Sharding is a form of scaling known as horizontal scaling where additional nodes are brought on to share the load. Horizontal scaling allows for near-limitless scalability to handle big data and intense workloads.
The xDB Collection database stores all contact and interaction data, and can experience high write rates from sources such as the Content Delivery role.
If you are using Sitecore xDB Collection SQL Provider since version 9 then you will have following:
- A shard map manager database that stores global information about the shard set
- A shard set of two or more shards
By default, Sitecore is installed with 2 shard databases, shard0 and shard1. This is ok and generally acceptable for smaller sites where you won't see large traffic and interaction numbers however, using only 2 shard databases can become a serious bottleneck in high performing sites.
Unfortunately, almost every Sitecore environment that I have had the opportunity to review is using the default 2 shard databases. This eventually creates performance issues and should be addressed as early as possible.

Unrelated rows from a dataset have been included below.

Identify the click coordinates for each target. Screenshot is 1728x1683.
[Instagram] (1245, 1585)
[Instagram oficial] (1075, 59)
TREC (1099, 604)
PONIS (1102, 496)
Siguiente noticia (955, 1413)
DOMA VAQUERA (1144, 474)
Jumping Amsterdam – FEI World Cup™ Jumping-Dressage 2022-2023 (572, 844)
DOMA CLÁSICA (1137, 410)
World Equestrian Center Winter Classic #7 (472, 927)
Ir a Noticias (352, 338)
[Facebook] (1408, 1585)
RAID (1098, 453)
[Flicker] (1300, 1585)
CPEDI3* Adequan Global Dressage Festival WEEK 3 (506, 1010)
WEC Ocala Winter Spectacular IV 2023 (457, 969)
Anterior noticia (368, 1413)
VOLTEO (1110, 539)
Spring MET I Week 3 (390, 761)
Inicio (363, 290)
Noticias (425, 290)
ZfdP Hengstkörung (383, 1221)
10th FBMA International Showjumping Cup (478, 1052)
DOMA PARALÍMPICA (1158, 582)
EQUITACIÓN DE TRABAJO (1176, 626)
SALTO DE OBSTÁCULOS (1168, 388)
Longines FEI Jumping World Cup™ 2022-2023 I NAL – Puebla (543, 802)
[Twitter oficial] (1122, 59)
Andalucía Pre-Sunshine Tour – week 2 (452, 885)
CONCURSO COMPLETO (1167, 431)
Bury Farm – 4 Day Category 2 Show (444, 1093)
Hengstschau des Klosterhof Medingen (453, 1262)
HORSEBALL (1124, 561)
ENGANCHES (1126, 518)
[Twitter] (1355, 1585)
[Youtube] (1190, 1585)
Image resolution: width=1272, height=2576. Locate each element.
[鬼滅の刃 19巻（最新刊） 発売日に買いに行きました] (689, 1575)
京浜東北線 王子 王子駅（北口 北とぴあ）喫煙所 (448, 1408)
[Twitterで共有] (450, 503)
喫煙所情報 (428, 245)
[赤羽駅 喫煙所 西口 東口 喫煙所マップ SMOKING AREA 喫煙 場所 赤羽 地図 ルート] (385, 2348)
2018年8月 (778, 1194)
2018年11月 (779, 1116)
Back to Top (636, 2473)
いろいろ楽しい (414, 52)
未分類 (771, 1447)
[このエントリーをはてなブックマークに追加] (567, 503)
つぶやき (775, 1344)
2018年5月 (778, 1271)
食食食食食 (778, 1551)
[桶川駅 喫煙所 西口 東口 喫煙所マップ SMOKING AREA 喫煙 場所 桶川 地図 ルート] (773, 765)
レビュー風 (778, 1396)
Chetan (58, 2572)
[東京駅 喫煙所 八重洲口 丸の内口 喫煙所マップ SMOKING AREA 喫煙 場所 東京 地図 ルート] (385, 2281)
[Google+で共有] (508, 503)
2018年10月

What are some of the possible issues?
- Each shard database can grow very large and become troublesome to maintain
- SQL Maintenance job on shard DB is unable to complete successfully or in reasonable time
- xConnect becoming unavailable and flooding logs with SQL timeout exceptions
- Overall site performance degradation
So what can you do?
There are couple of options:
- First option is the best one - just make sure you have sufficient number of shards deployed initially. You can have up to 18 shards so if you do currently have large traffic numbers on your site it is almost certain that 2 shards will not be enough. As a general rule I would recommend 2 shards for small, 4-6 for medium and 8 or more shards for large sites.
- Split or merge xDB Collection database shards. This can only be used with SQL Azure and allows you to move specified shard key range from shard A to shard B. I tried this personally and didn't really see any significant improvements. It is better to have more shards.
https://doc.sitecore.com/xp/en/developers/93/platform-administration-and-architecture/split-or-merge-xdb-collection-database-shards.html
One more thing
One of the most common reasons for xConnect and SQL database performance issues are contacts with an excessive number of interactions. This can cause high resource consumption and HTTP server errors because the requests take a long time to execute. You can analyze all contact data in shard databases to find contact with excessive amount of interactions. Typically more than 1,000 interactions per contact is considered large. You can read more about how to analyze the data and how to fix it here https://support.sitecore.com/kb?id=kb_article_view&sysparm_article=KB0417184
Thank you for reading this article :)